Segment Start: Provided records
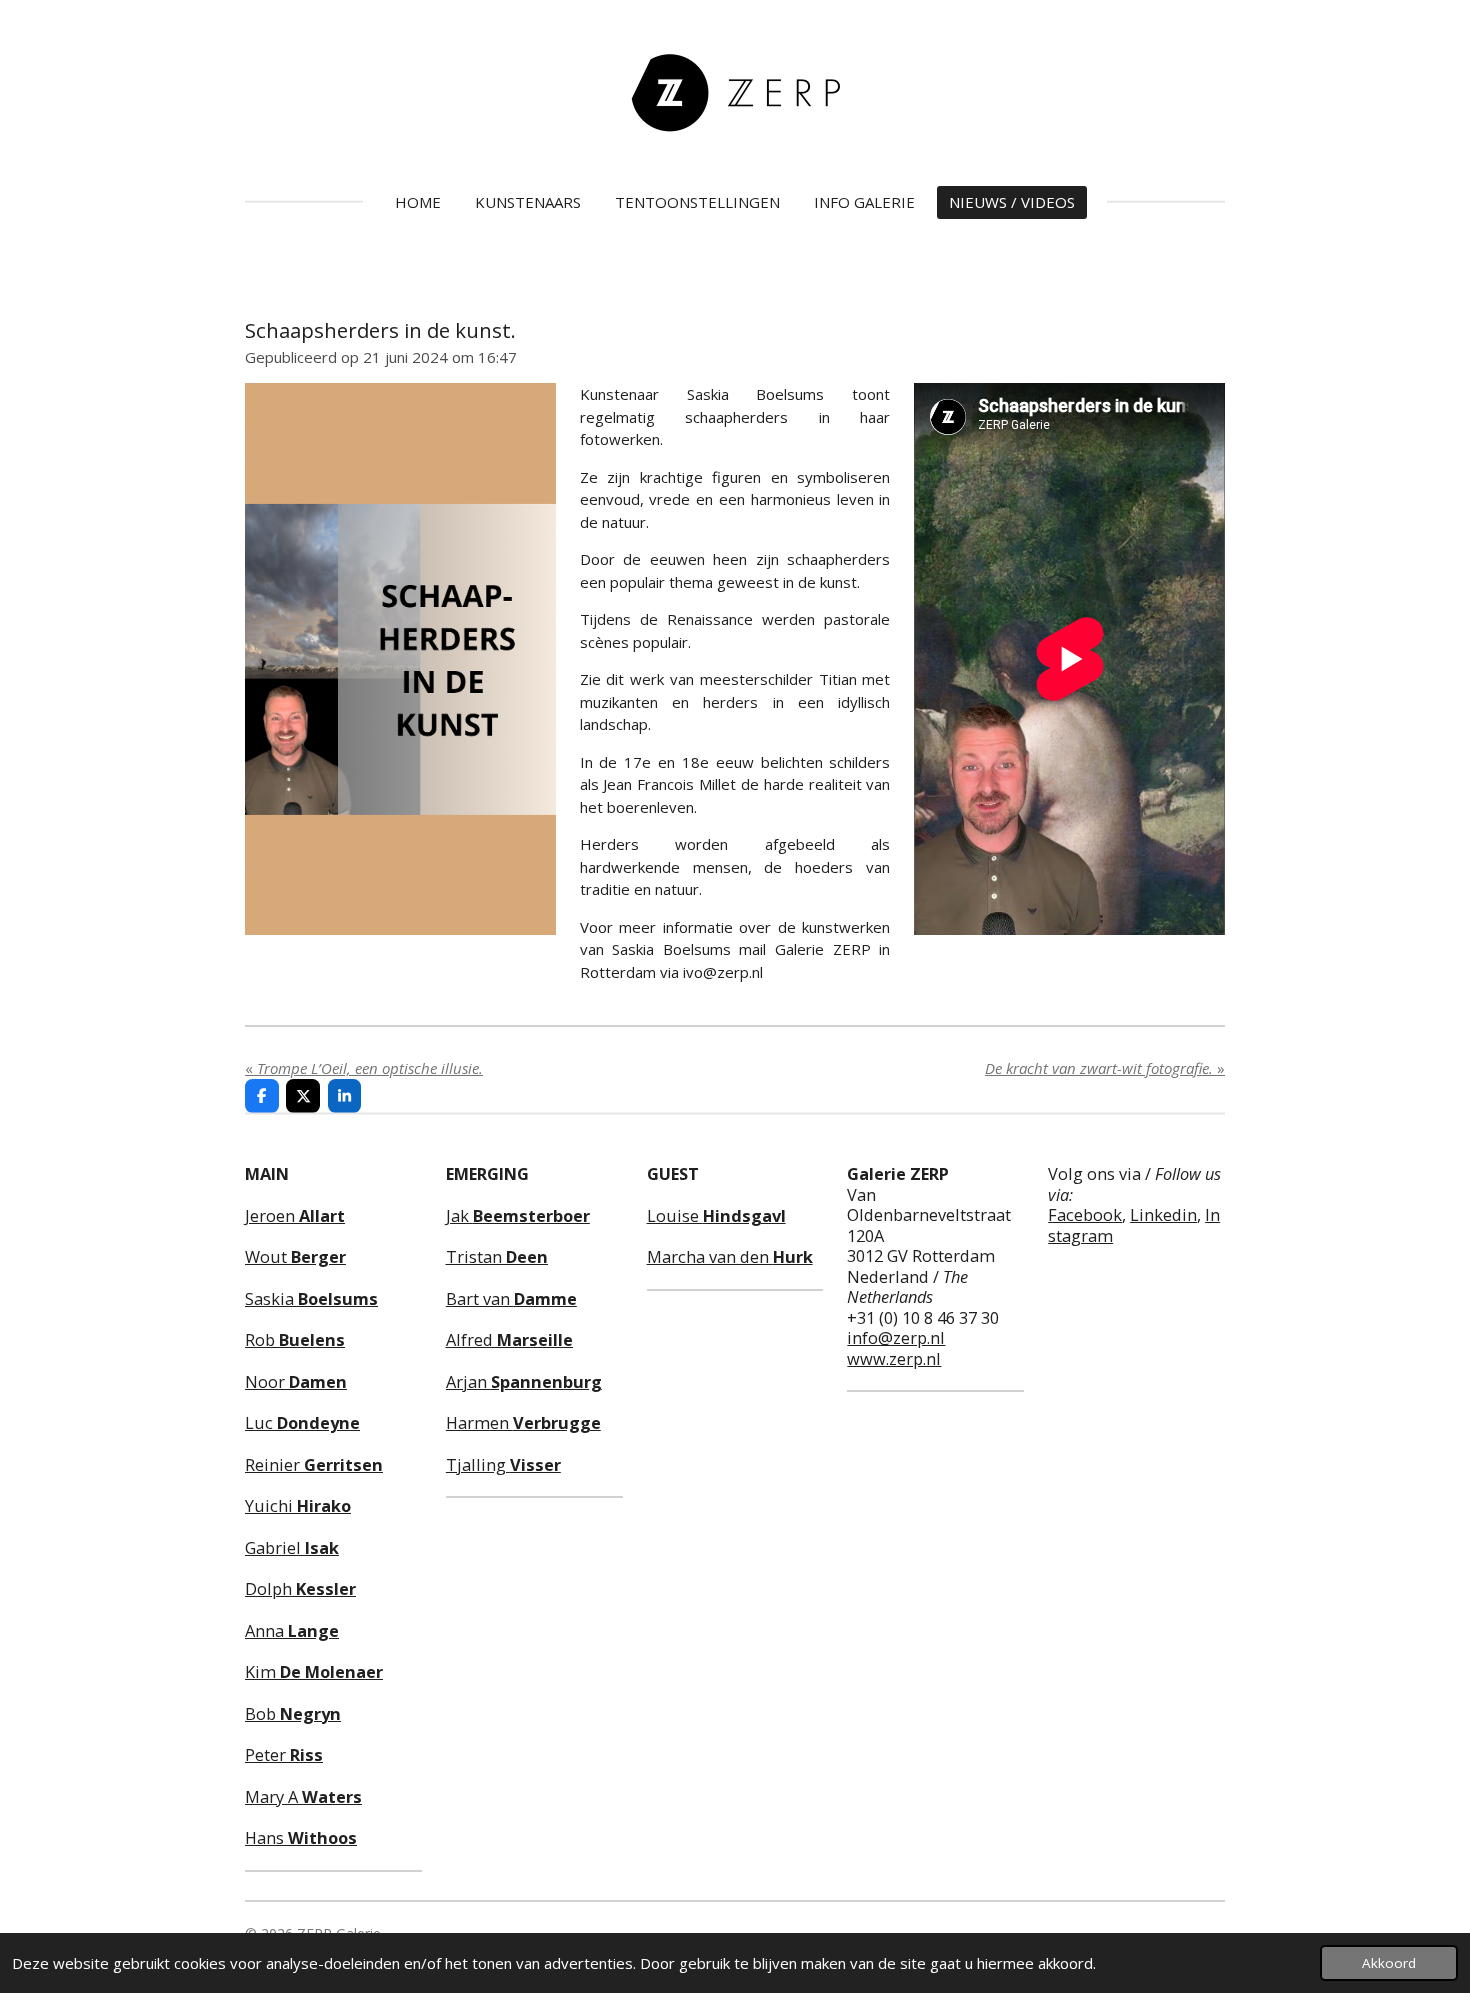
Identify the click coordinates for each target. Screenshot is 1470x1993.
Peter (284, 1754)
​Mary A (303, 1796)
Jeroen (295, 1215)
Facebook (1085, 1214)
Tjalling (503, 1464)
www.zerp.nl (894, 1358)
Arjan (524, 1381)
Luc (302, 1422)
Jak (518, 1215)
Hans (301, 1837)
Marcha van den (730, 1256)
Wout (295, 1256)
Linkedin (1163, 1214)
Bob (293, 1713)
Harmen (523, 1422)
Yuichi (298, 1505)
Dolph (300, 1588)
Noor (296, 1381)
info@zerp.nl (896, 1337)
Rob (295, 1339)
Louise (716, 1215)
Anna (292, 1630)
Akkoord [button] (1389, 1963)
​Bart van (511, 1298)
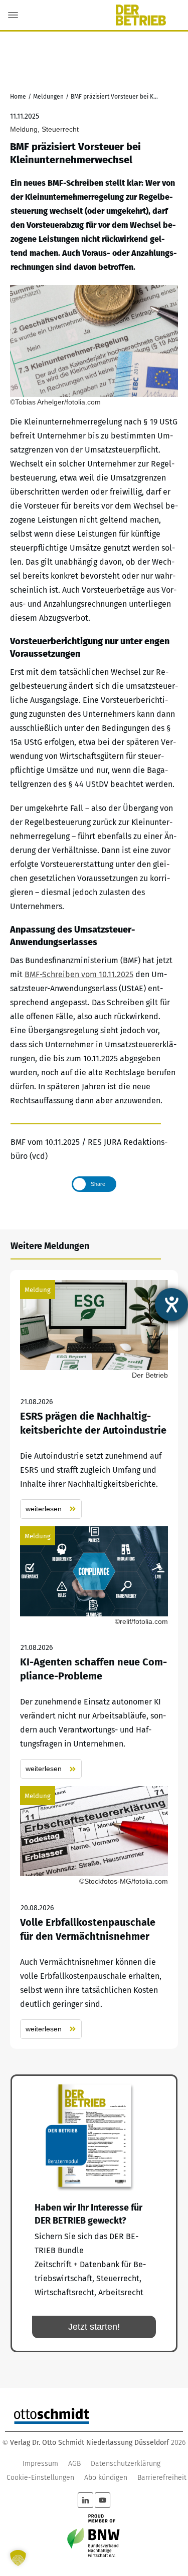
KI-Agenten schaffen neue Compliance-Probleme (94, 1652)
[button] (18, 2558)
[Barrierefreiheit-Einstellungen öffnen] (171, 1304)
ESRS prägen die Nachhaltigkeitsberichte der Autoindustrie (94, 1399)
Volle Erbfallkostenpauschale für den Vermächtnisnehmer (94, 1912)
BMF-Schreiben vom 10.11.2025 (79, 974)
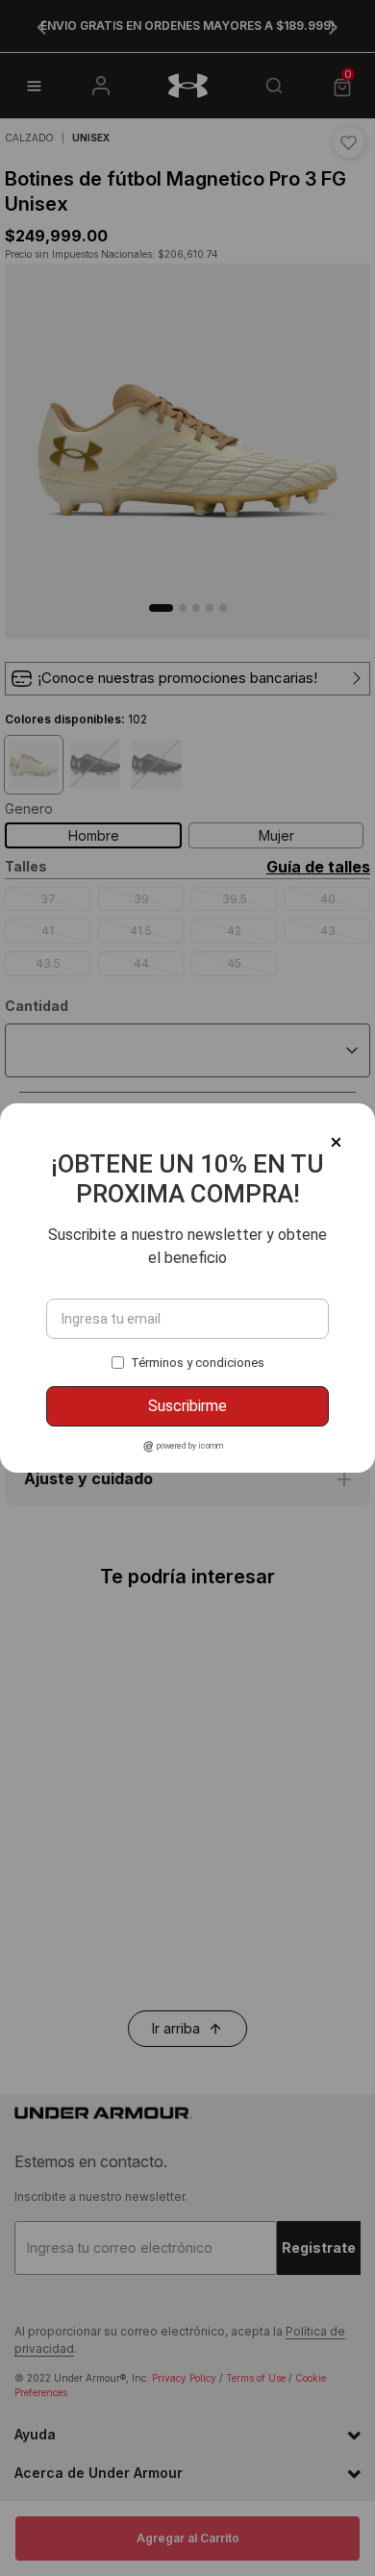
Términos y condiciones (197, 1362)
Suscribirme (187, 1406)
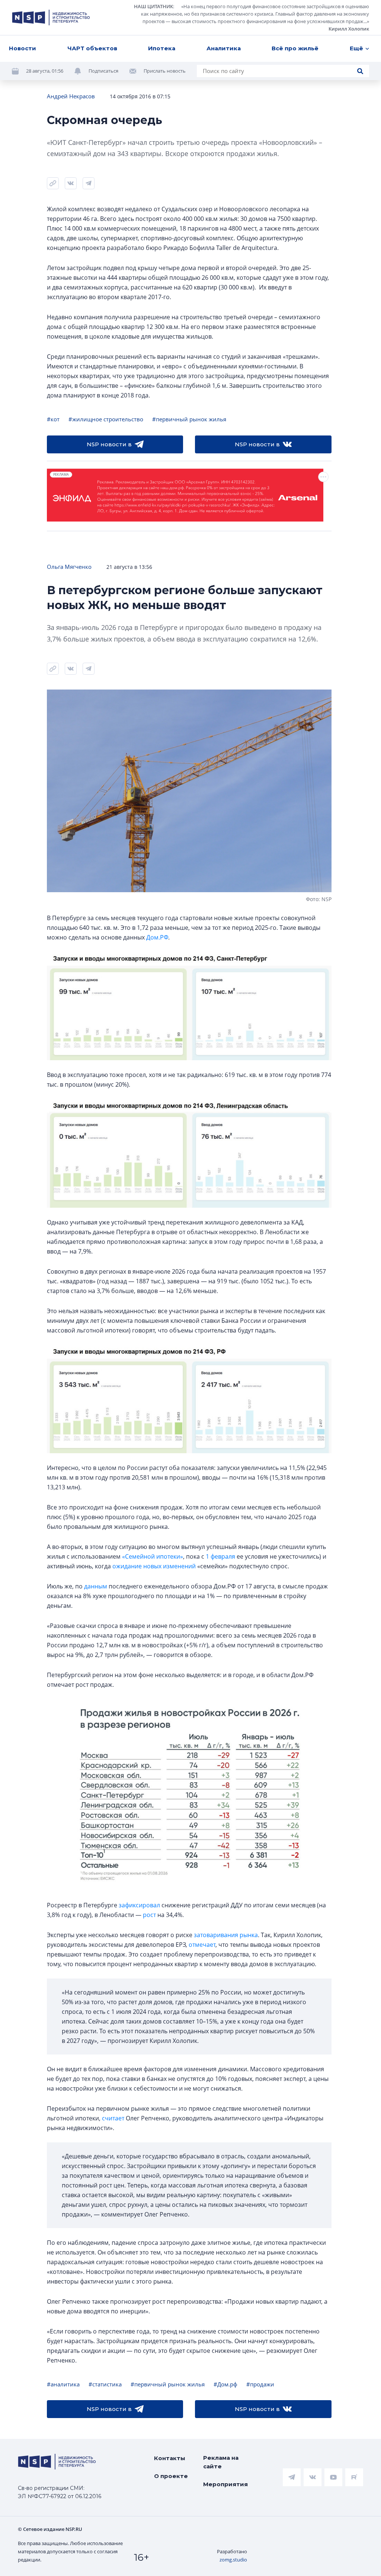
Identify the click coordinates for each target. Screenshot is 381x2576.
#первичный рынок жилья (189, 419)
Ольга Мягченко (69, 566)
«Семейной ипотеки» (152, 1556)
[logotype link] (51, 17)
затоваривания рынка (226, 1935)
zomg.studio (233, 2559)
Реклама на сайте (220, 2462)
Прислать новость (165, 70)
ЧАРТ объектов (92, 48)
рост (149, 1915)
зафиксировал (139, 1905)
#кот (53, 419)
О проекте (171, 2476)
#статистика (105, 2384)
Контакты (169, 2458)
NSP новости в (109, 444)
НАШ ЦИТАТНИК (153, 6)
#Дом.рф (225, 2384)
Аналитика (223, 48)
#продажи (260, 2384)
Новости (22, 48)
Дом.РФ (157, 937)
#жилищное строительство (105, 419)
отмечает (202, 1944)
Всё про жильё (295, 48)
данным (95, 1586)
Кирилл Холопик (349, 28)
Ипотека (161, 48)
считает (113, 2118)
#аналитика (63, 2384)
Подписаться (103, 70)
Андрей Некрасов (71, 96)
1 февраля (220, 1556)
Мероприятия (225, 2484)
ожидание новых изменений (154, 1566)
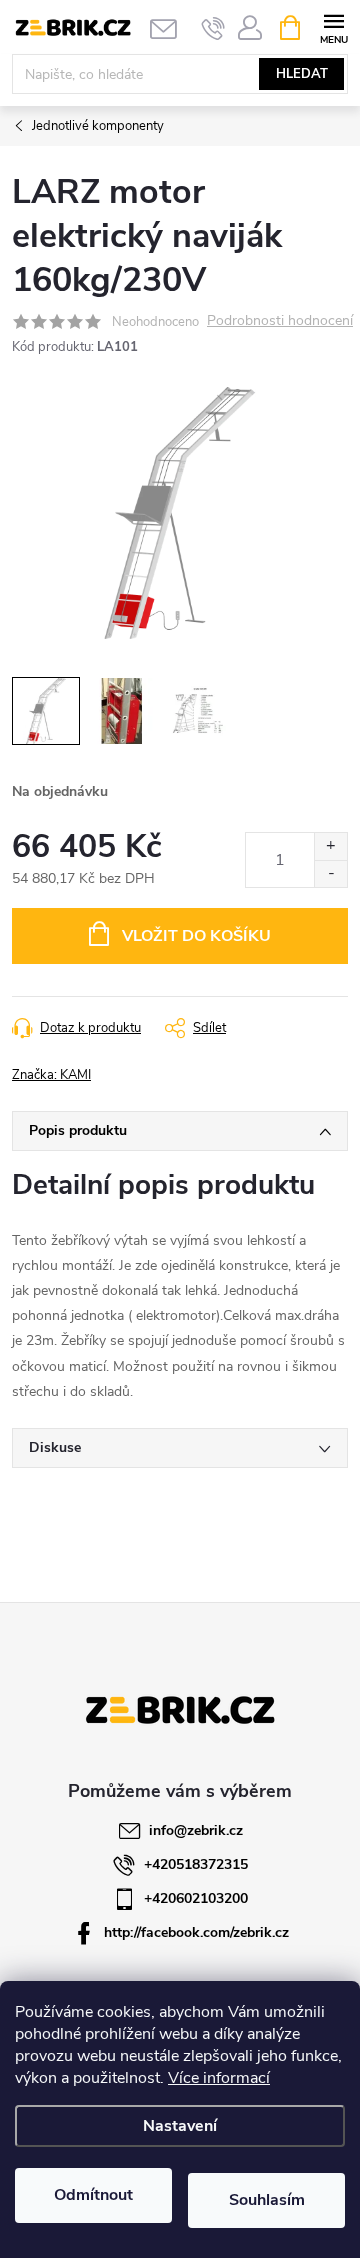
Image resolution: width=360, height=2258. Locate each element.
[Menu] (333, 26)
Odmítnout (93, 2195)
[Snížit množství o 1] (330, 873)
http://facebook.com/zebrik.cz (196, 1932)
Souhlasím (267, 2200)
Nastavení (180, 2126)
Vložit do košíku (196, 936)
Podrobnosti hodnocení (280, 321)
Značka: (51, 1075)
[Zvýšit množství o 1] (330, 846)
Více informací (219, 2078)
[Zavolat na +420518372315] (213, 28)
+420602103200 (196, 1898)
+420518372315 (196, 1864)
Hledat (302, 74)
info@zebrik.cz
Segment End: Provided records
● Aim of the exercise:
Please output exactly the lines of the data above, from its first line through the line with "Дом.РФ (157, 937)", and nothing else; drop the pictures.

● Output:
Identify the click coordinates for each target. Screenshot is 1470x1993.
Peter (284, 1754)
​Mary A (303, 1796)
Jeroen (295, 1215)
Facebook (1085, 1214)
Tjalling (503, 1464)
www.zerp.nl (894, 1358)
Arjan (524, 1381)
Luc (302, 1422)
Jak (518, 1215)
Hans (301, 1837)
Marcha van den (730, 1256)
Wout (295, 1256)
Linkedin (1163, 1214)
Bob (293, 1713)
Harmen (523, 1422)
Yuichi (298, 1505)
Dolph (300, 1588)
Noor (296, 1381)
info@zerp.nl (896, 1337)
Rob (295, 1339)
Louise (716, 1215)
Anna (292, 1630)
Akkoord [button] (1389, 1963)
​Bart van (511, 1298)
KI-Agenten schaffen neue Compliance-Probleme (94, 1652)
[button] (18, 2558)
[Barrierefreiheit-Einstellungen öffnen] (171, 1304)
ESRS prägen die Nachhaltigkeitsberichte der Autoindustrie (94, 1399)
Volle Erbfallkostenpauschale für den Vermächtnisnehmer (94, 1912)
BMF-Schreiben vom 10.11.2025 (79, 974)
Términos y condiciones (197, 1362)
Suscribirme (187, 1406)
Identify the click coordinates for each target. Screenshot is 381x2576.
#первичный рынок жилья (189, 419)
Ольга Мягченко (69, 566)
«Семейной ипотеки» (152, 1556)
[logotype link] (51, 17)
затоваривания рынка (226, 1935)
zomg.studio (233, 2559)
Реклама на сайте (220, 2462)
Прислать новость (165, 70)
ЧАРТ объектов (92, 48)
рост (149, 1915)
зафиксировал (139, 1905)
#кот (53, 419)
О проекте (171, 2476)
#статистика (105, 2384)
Контакты (169, 2458)
NSP новости в (109, 444)
НАШ ЦИТАТНИК (153, 6)
#Дом.рф (225, 2384)
Аналитика (223, 48)
#продажи (260, 2384)
Новости (22, 48)
Дом.РФ (157, 937)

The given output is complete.